It has long been known that socio-economic status (SES), whether assessed by income, education level or occupation, is a strong determinant of healthy aging and life expectancy. For instance, we have recently shown in an analysis of 1.7 million individuals as part of the LIFEPATH project, that participants with low SES had higher mortality compared to those with high SES (hazard ratio 1.42; 95%CI: 1.38,1.45, Stringini et al). This suggests that SES, as a potentially modifiable risk factor, should be given similar consideration in public health interventions to other established risk factors such the “25x25 risk factors” targeted by The World Health Organisation Global Action Plan for the Prevention and Control of Non-Communicable Diseases. The 25 x 25 risk factors include the harmful use of alcohol, insufficient physical activity, current tobacco use and raised blood pressure, intake of salt/sodium, and diabetes and obesity. While the distribution of these risk factors varies by SES, they do not account for the total effect on mortality observed with SES, with models additionally adjusted for these risk factors still demonstrating an independent association between SES and mortality (hazard ratio 1.34, 95%CI: 1.20,1.48, Stringini et al).

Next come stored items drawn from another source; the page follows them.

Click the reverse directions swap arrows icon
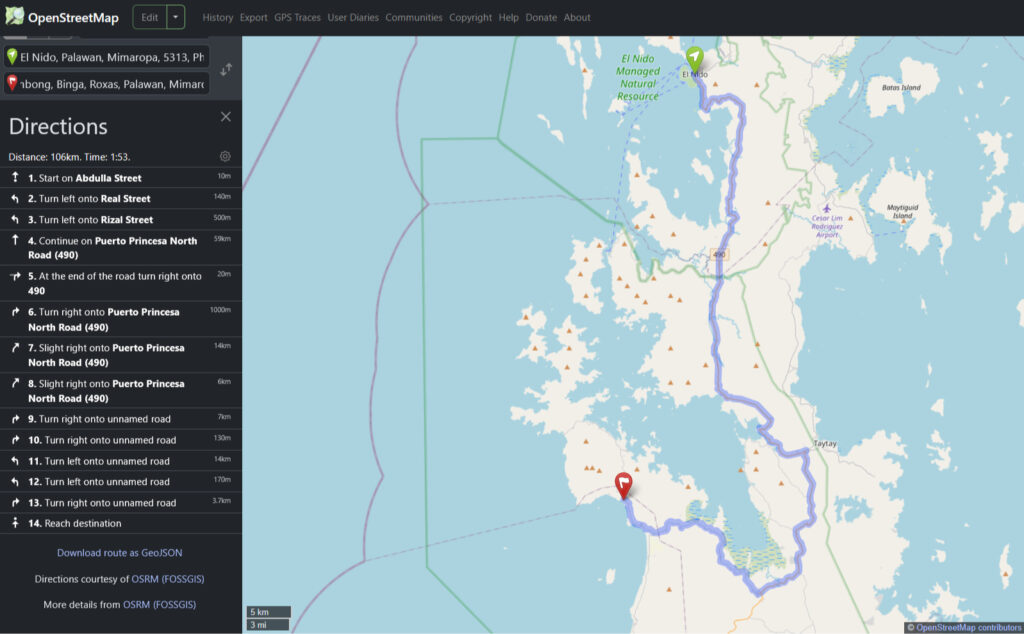This screenshot has height=634, width=1024. [x=227, y=69]
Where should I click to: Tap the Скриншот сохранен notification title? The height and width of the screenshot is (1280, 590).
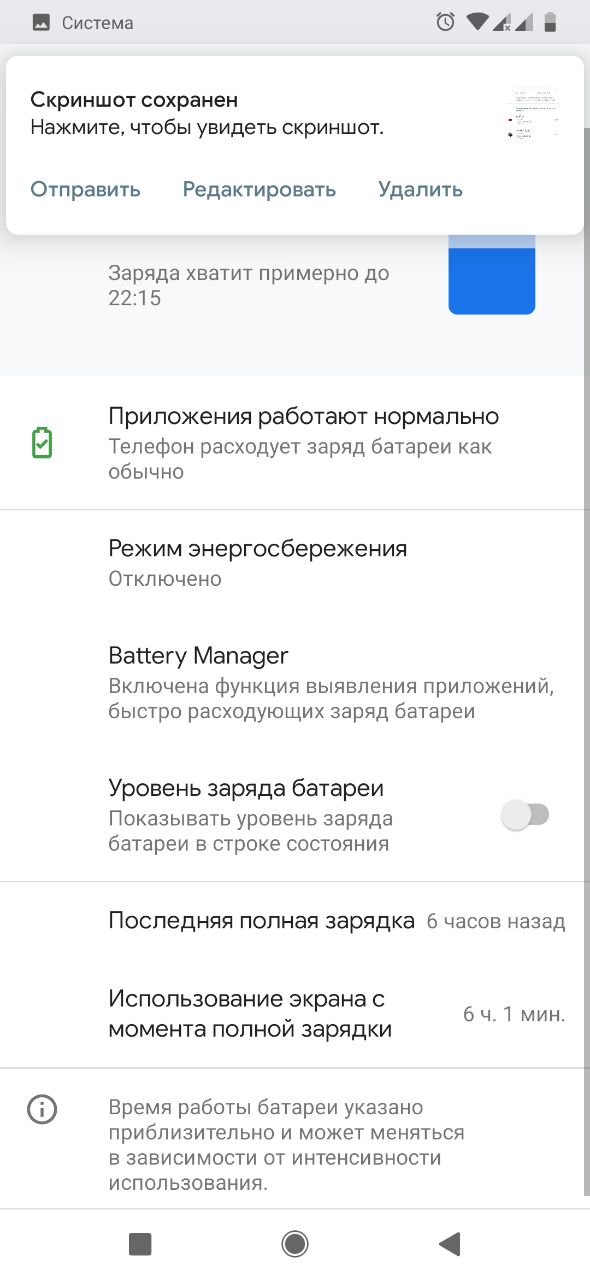coord(134,99)
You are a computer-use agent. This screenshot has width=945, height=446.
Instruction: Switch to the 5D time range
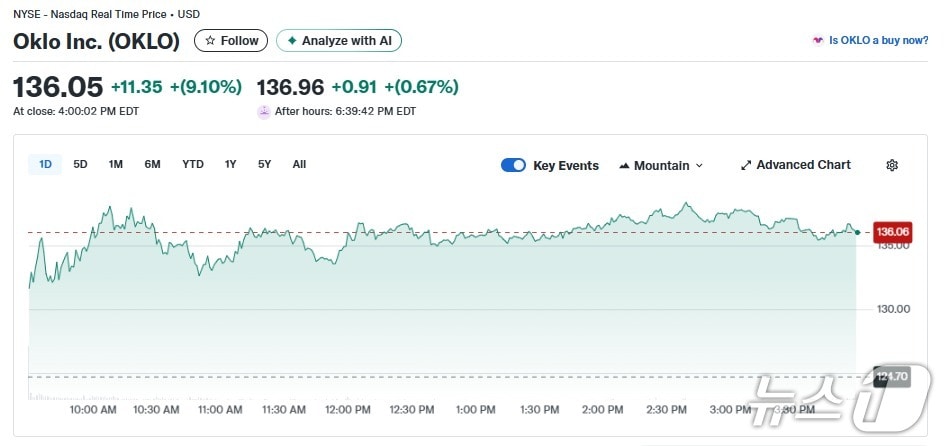click(x=81, y=164)
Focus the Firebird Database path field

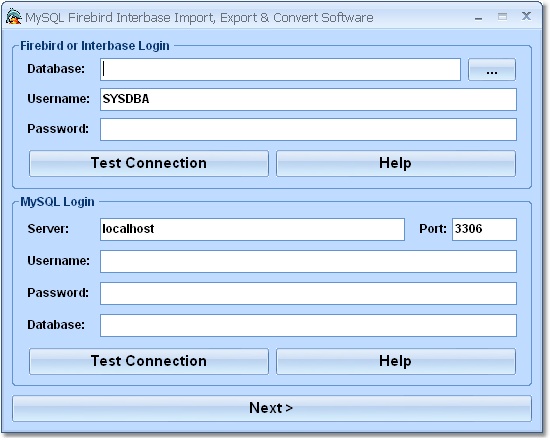280,69
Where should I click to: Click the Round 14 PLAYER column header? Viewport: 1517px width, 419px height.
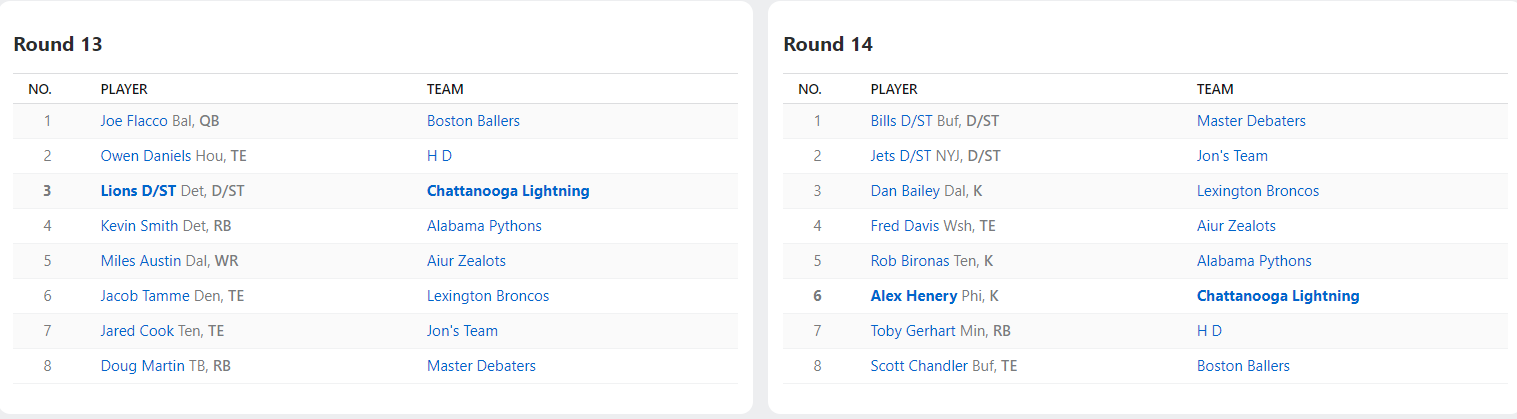894,89
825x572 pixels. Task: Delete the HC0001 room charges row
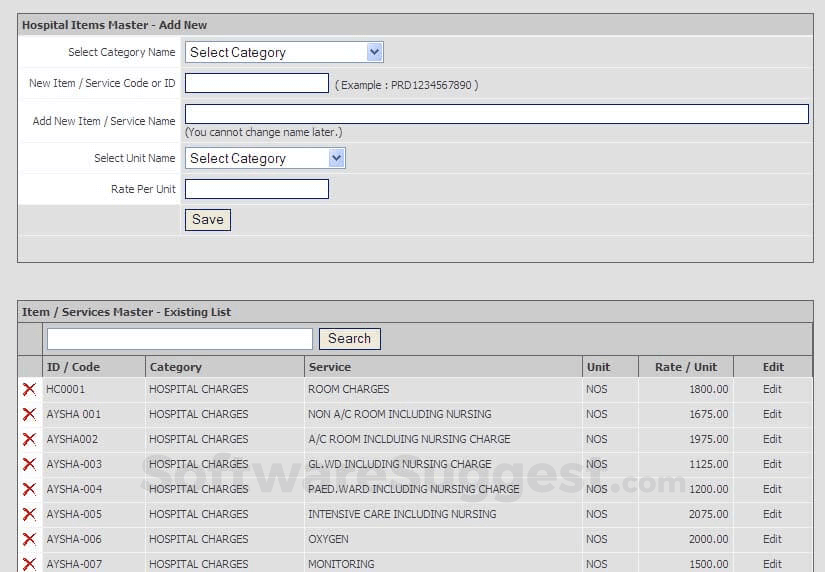coord(29,389)
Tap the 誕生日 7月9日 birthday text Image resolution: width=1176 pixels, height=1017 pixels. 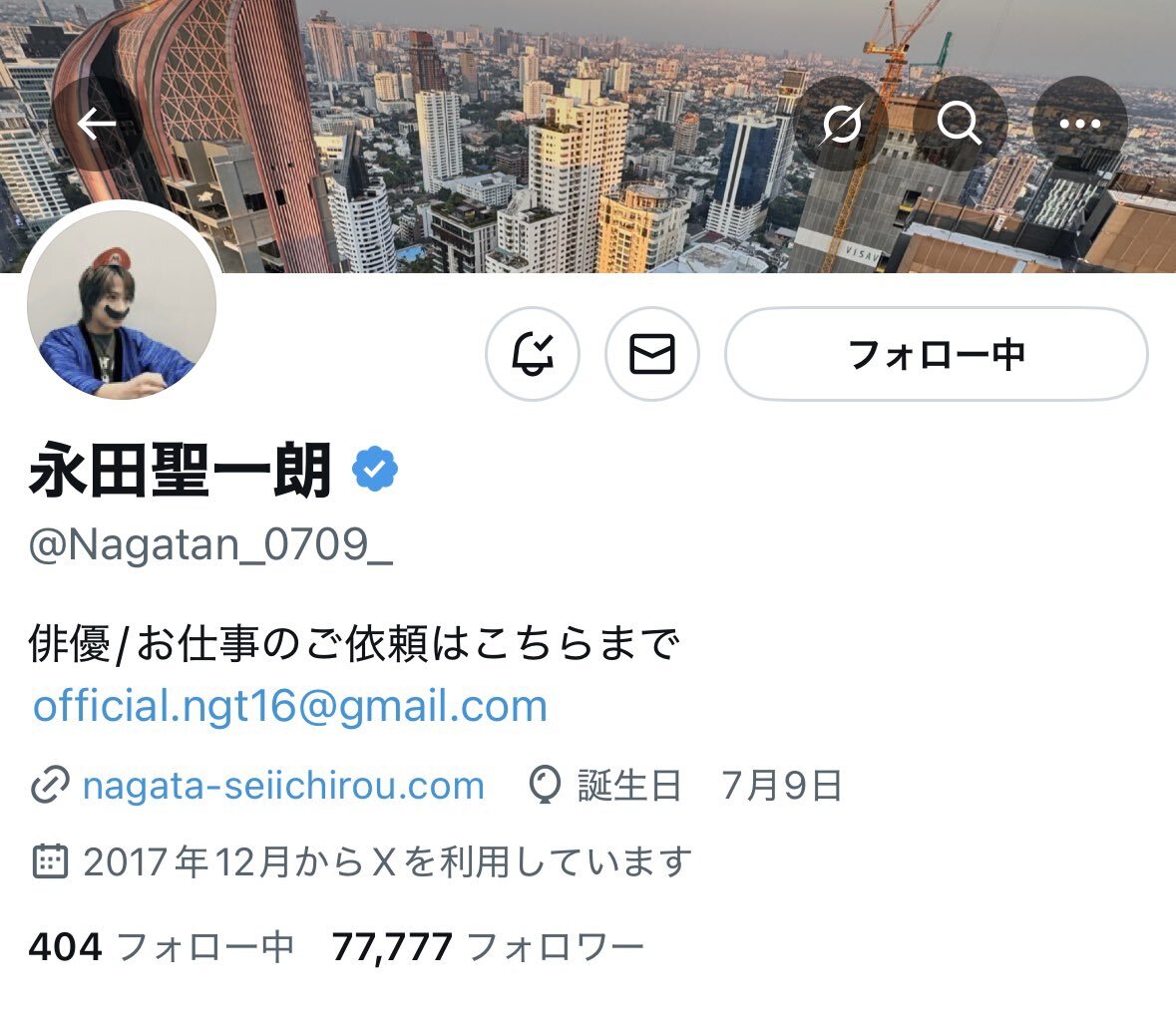click(709, 786)
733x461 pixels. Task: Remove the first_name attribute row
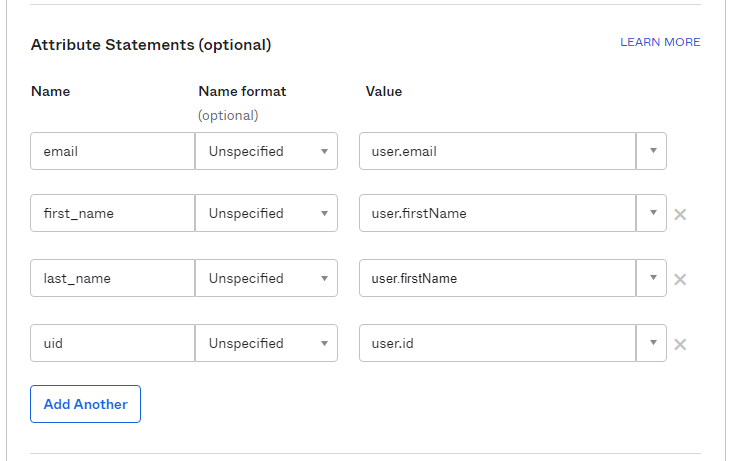(x=680, y=215)
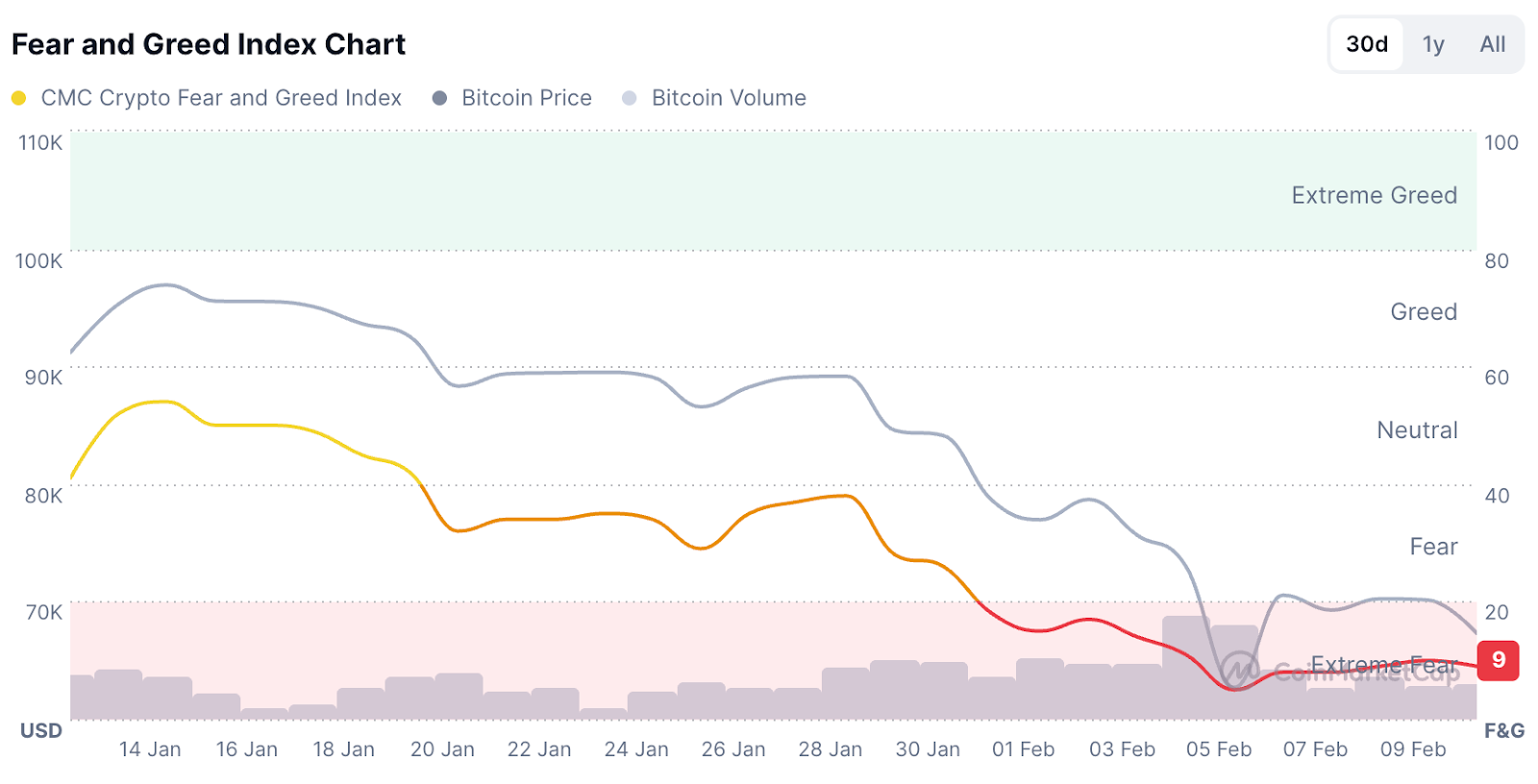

It is therefore hypothesised that additional pathways may explain the observed relationship between SES and health, with psycho-social stress induced inflammation one such potential pathway. Modern ‘omics technologies, which provide broad coverage of a range of biological pathways, may identify new mechanisms that link environmental factors to disease risk. The serum nuclear magnetic resonance based metabolomic platform available within the UCLEB cohorts covers a range of metabolic areas including lipoprotein and lipid metabolism, fluid balance, glycolysis, transamination and inflammation. Perturbation of metabolite levels within these areas may provide important new evidence of how SES gets ‘under the skin’ and influences disease risk.